* MATERIAL TO PROCESS
====

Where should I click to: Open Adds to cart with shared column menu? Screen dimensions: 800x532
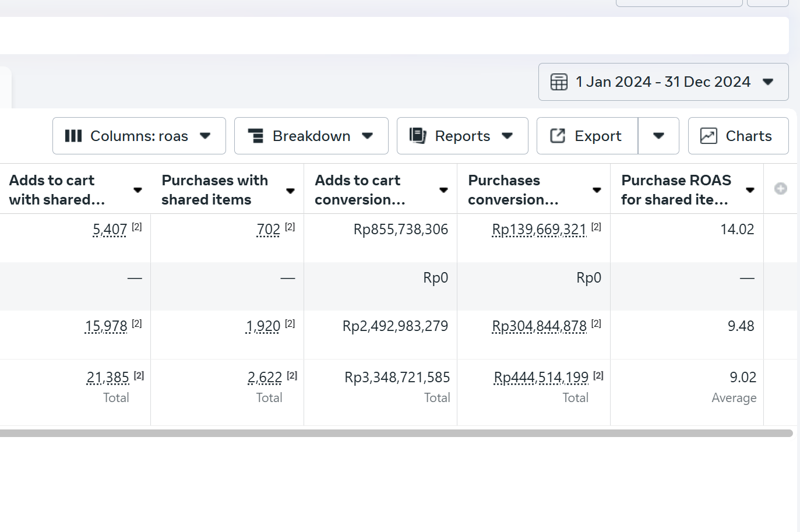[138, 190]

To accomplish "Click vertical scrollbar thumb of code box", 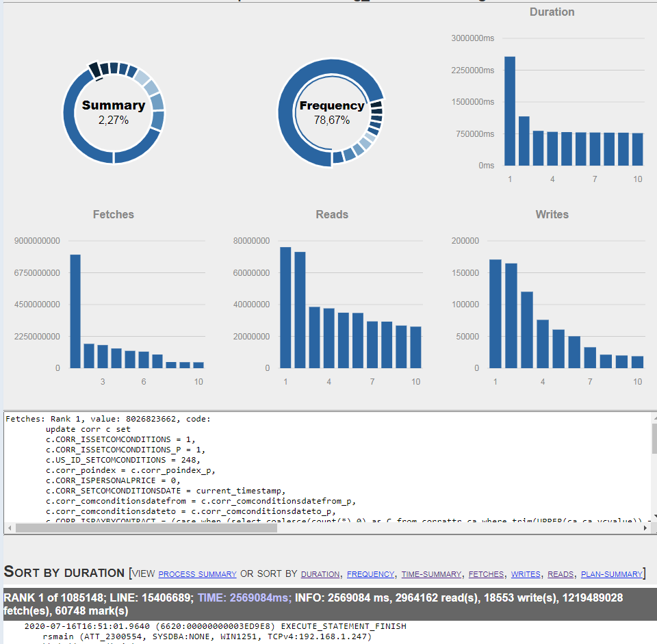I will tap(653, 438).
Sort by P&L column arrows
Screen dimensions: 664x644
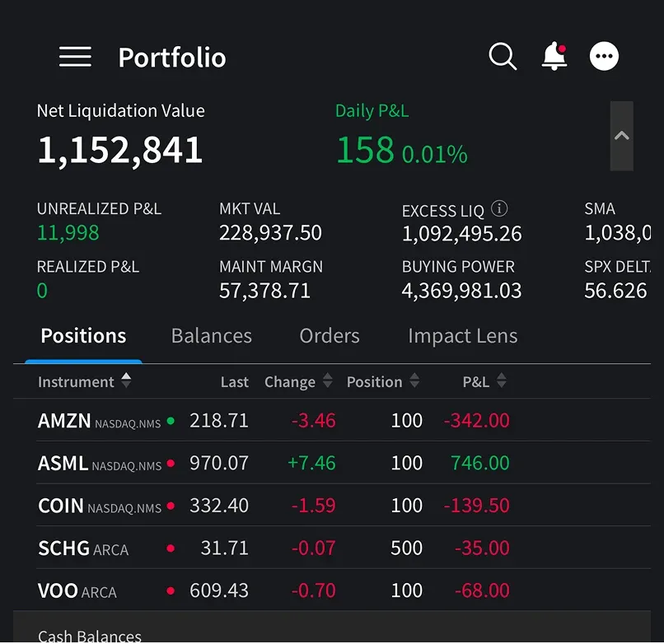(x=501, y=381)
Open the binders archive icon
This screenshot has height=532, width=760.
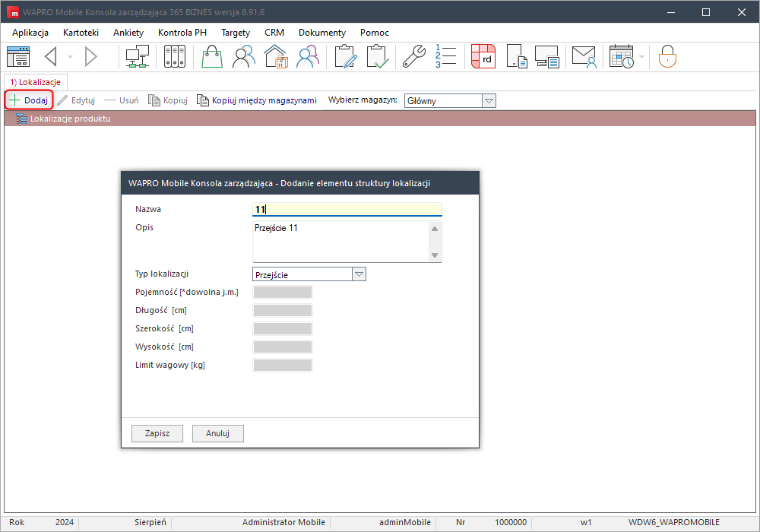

====

* TRY IT
After locating the line containing "Sort by P&L column arrows" in the entries above, repeat only it and each later line through the end, exactly, without any pictures.

* TASK ANSWER
Sort by P&L column arrows
Screen dimensions: 664x644
(x=501, y=381)
Open the binders archive icon
This screenshot has height=532, width=760.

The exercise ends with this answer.